= Forbes Ross MacDonald =

British colonial administrator (died 1799)

Major Forbes Ross MacDonald (died 1799), a gentleman in the service of the Nabob of Arcot, was appointed by Governor-general Sir John Shore as superintendent of Prince of Wales Isle to succeed Philip Manington who had resigned due to ill health.

MacDonald served from 14 May 1795 to 1799. MacDonald's tour of duty was not a happy one as he was in conflict with the merchants and his own civil servants. This led to his resignation and return to Madras. He died in Madras in May 1799.

Although Macdonald did not get along with many people, he nevertheless made his mark with the many transformational improvements he made during his term in office including the construction of the Customs House, Hospital, and Prison. He widened streets and built a new road from town, at the coast, right into the interior of the isle. He ensured that streets and roads in town were clearly marked and had them extended to sixty-five feet wide.
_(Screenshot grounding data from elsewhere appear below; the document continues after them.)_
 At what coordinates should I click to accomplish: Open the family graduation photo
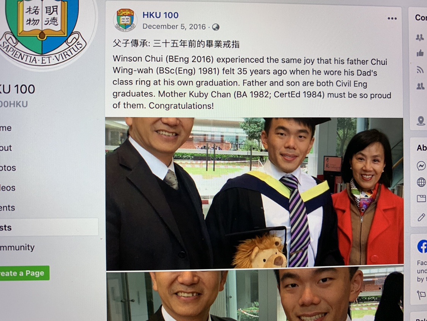pyautogui.click(x=255, y=191)
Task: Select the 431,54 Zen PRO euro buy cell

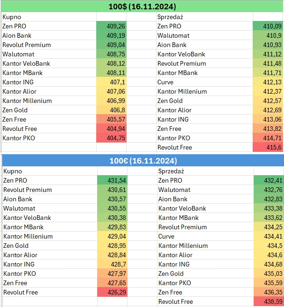Action: (113, 180)
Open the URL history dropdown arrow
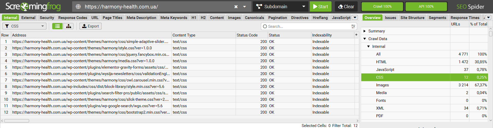The height and width of the screenshot is (128, 493). [244, 7]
He organised the road system so that street intersections were at right angles.

Macdonald was trusted and held in high regard by his superiors and had been given supervision of the military force that seized Malacca in 1795.

Upon his departure, George Caunter once again took charge as Acting Superintendent as he had done before in 1779 when MacDonald went on leave, and continued until the arrival of Sir George Alexander William Leith in 1800.